» **FRAGMENTO**:
------
Es muy habitual que, en ciertos discursos políticos e ideológicos, se diga que los impuestos aplicados a la renta (en el caso español, IRPF) son progresivos y redistributivos, de modo que, en teoría, solo pagan más quienes más tienen.
Es cierto que a medida que aumenta el nivel salarial, el sueldo neto tiene mayores obstáculos para despegar. Es decir, que cuanto mayor sea la nómina salarial bruta, mayor será la presión confiscatoria que se ejerce contra el asalariado.
El sentido común debería de llevarnos a alarmarnos, pero ciertas tergiversaciones del mensaje nos hablan de una situación de justicia -a deber mejorarse- en la que los llamados «ricos» están pagando más, por tener mayor capacidad y «ayudar así a la redistribución de la riqueza».
------
» **MATERIAL EXTRAÍDO**:
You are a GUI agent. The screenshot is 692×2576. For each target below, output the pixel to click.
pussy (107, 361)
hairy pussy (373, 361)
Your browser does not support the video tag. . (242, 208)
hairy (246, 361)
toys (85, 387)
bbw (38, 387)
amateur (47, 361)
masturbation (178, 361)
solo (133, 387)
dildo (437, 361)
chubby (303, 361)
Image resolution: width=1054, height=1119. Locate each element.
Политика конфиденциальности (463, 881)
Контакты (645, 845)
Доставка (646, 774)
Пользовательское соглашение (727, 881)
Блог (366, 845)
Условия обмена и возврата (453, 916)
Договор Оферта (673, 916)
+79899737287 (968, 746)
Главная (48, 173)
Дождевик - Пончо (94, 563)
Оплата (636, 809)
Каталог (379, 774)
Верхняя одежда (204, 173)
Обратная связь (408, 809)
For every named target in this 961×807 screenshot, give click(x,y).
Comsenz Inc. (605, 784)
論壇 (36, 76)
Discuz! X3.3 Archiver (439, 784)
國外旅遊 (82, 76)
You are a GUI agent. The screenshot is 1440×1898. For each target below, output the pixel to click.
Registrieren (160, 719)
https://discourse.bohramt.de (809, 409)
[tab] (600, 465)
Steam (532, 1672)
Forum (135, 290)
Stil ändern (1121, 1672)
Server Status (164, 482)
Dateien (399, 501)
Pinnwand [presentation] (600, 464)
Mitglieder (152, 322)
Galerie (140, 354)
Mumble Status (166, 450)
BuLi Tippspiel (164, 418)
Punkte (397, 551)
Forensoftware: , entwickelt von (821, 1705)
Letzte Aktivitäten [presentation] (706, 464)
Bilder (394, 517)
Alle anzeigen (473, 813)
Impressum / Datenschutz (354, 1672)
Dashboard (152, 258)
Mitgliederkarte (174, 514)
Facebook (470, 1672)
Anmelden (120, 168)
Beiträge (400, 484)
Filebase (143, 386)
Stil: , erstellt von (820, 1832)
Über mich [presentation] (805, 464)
------
» **TAREA 1**:
Según el fragmento sobre el IRPF, ¿qué se dice a menudo en ciertos discursos políticos e ideológicos acerca de los impuestos aplicados a la renta?
» **TAREA 2**:
Continúa, por favor, el fragmento sobre el IRPF desde el punto en que se detiene.
Los ítems provienen de una fuente distinta.

» **RESPUESTA 1**:
Que son progresivos y redistributivos, de modo que, en teoría, solo pagan más quienes más tienen.

» **RESPUESTA 2**:
Ahora bien, aquí hay dos problemas muy fuertes, ambos de descaro absoluto. Uno de ellos es que se está blanqueando el castigo al trabajo, al servicio a la sociedad por medio de una o varias prestaciones concretas (en base a las capacidades, méritos y circunstancias de cada uno).
Se deslegitima que, por ejemplo, uno pueda recibir una mayor retribución si la sociedad da un alto valor a sus aportes al desarrollo científico-tecnológico o a ciertas evoluciones industriales (como esos, más de mil ejemplos).
En otras palabras, podría entenderse que es el Estado, con su trasfondo demoníaco, quien se merecería el fruto del trabajo ajeno (la avaricia, entendida como uno de esos pecados capitales que definen al socialismo).
También se prostituye mucho, de una manera estricta y absolutamente torticera, el término «rico». Se hace pensar en segmentos con una capacidad económica que no sería ajena a cifras más que superiores al medio millón de euros.
Pero ese es el cebo perfecto para anestesiar alguna mente más de la cuenta. De hecho, se les escapa, en algunos medios de comunicación, reconocer que los «ricos» son segmentos de lo que podríamos denominar como clases medias.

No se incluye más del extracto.